## REQUIRED ACTION
What is needed is an exact copy of the lines from the one containing "Task: Rate Written communication as Fair" through the last line of the records below, with no pictures.

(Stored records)
○ ○ ○ ○
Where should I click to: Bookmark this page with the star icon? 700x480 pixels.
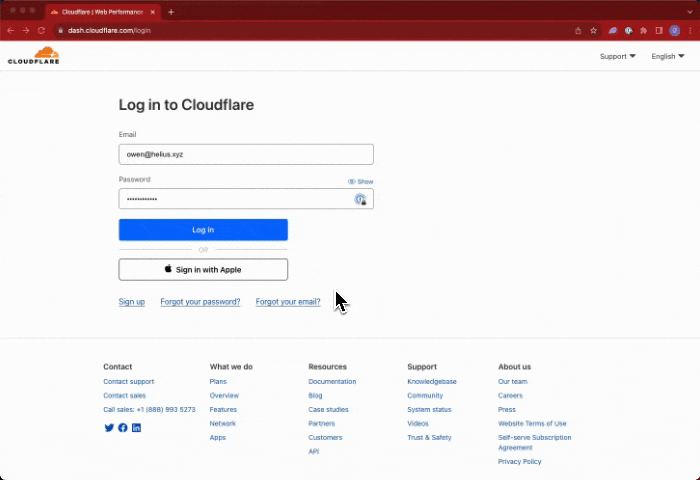[x=593, y=30]
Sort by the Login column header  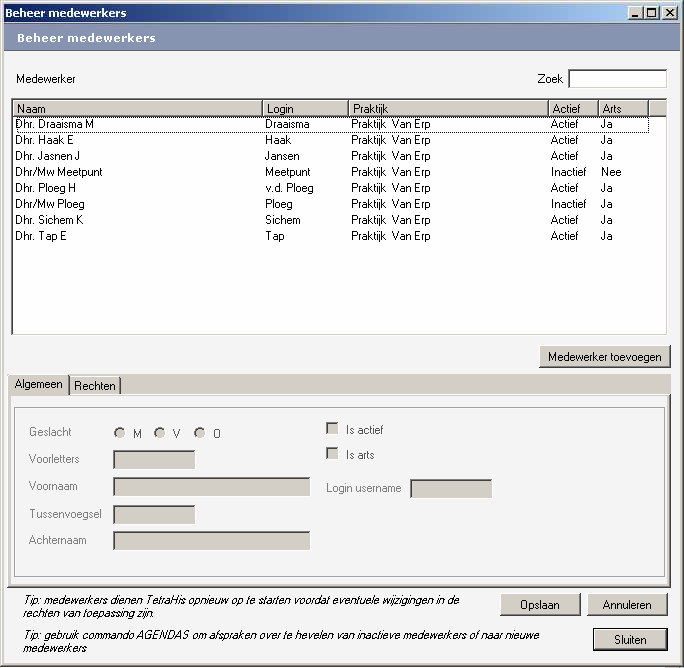click(305, 108)
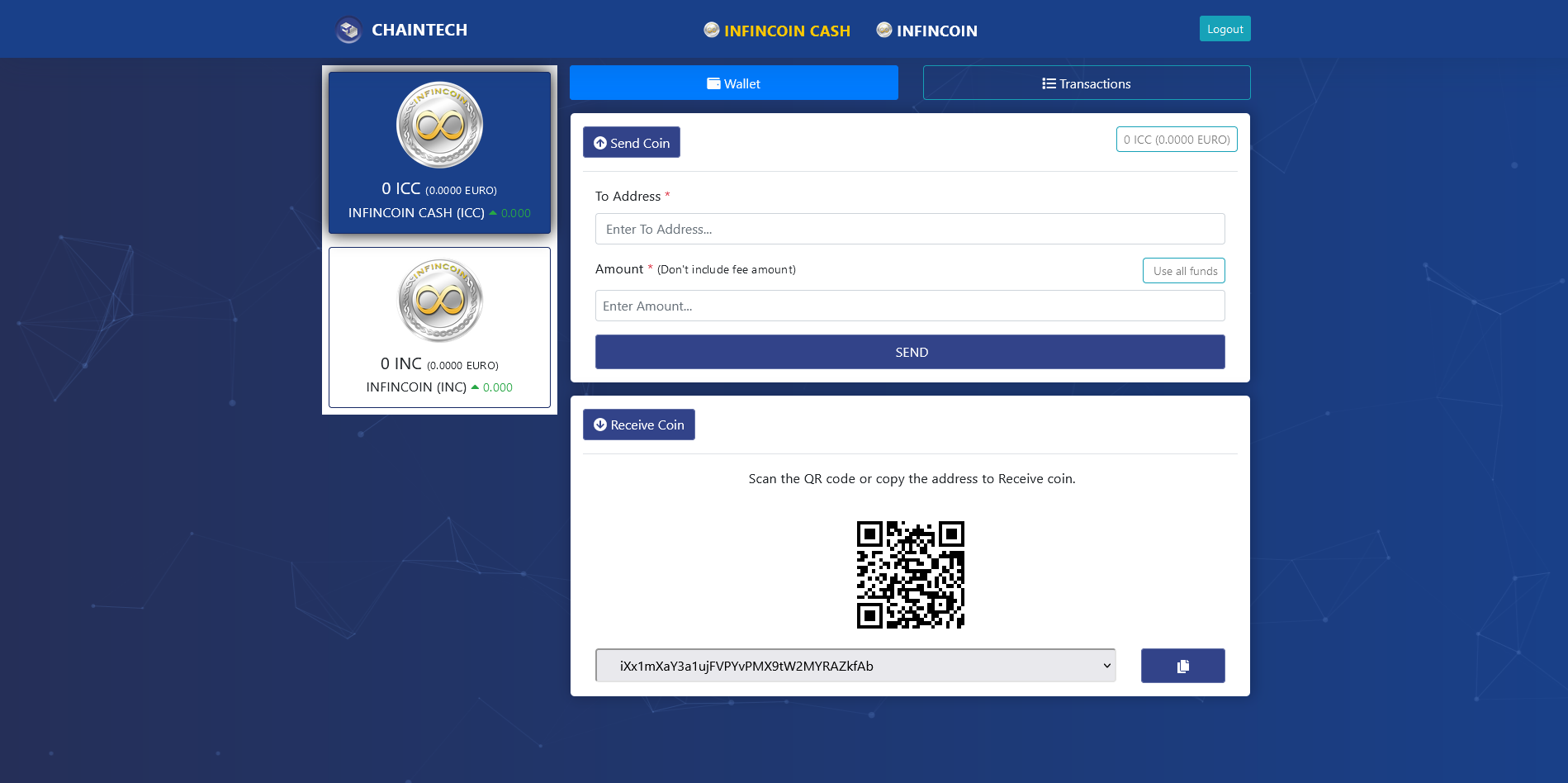1568x783 pixels.
Task: Click the INC wallet coin image
Action: pyautogui.click(x=439, y=301)
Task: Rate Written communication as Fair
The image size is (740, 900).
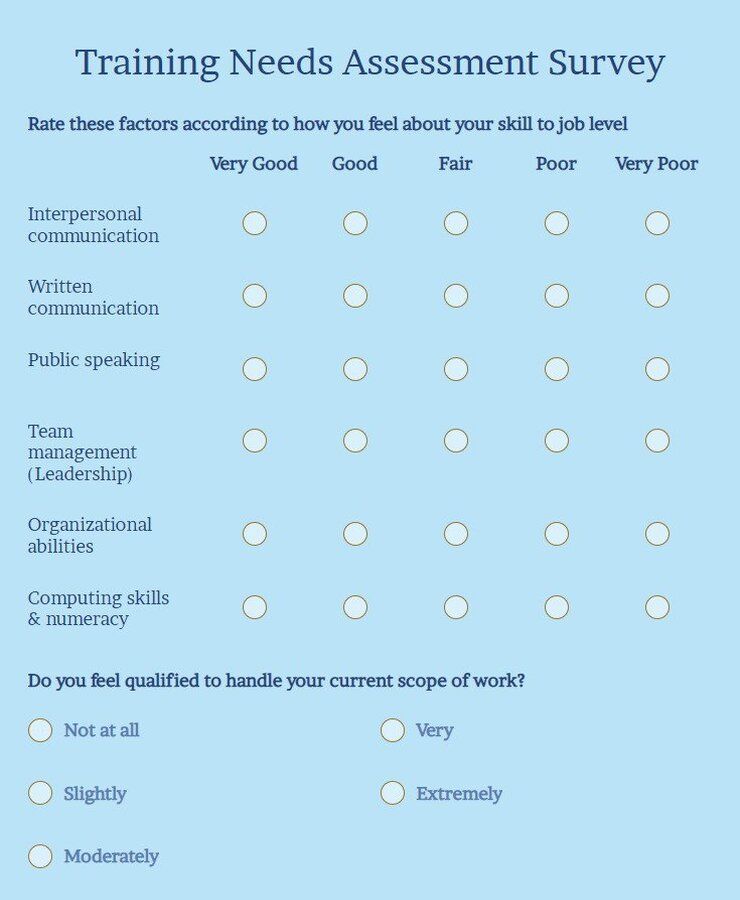Action: (456, 295)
○ ○ ○ ○
## REPLY TO THE EXERCISE
Task: Rate Written communication as Fair
The image size is (740, 900).
Action: (456, 295)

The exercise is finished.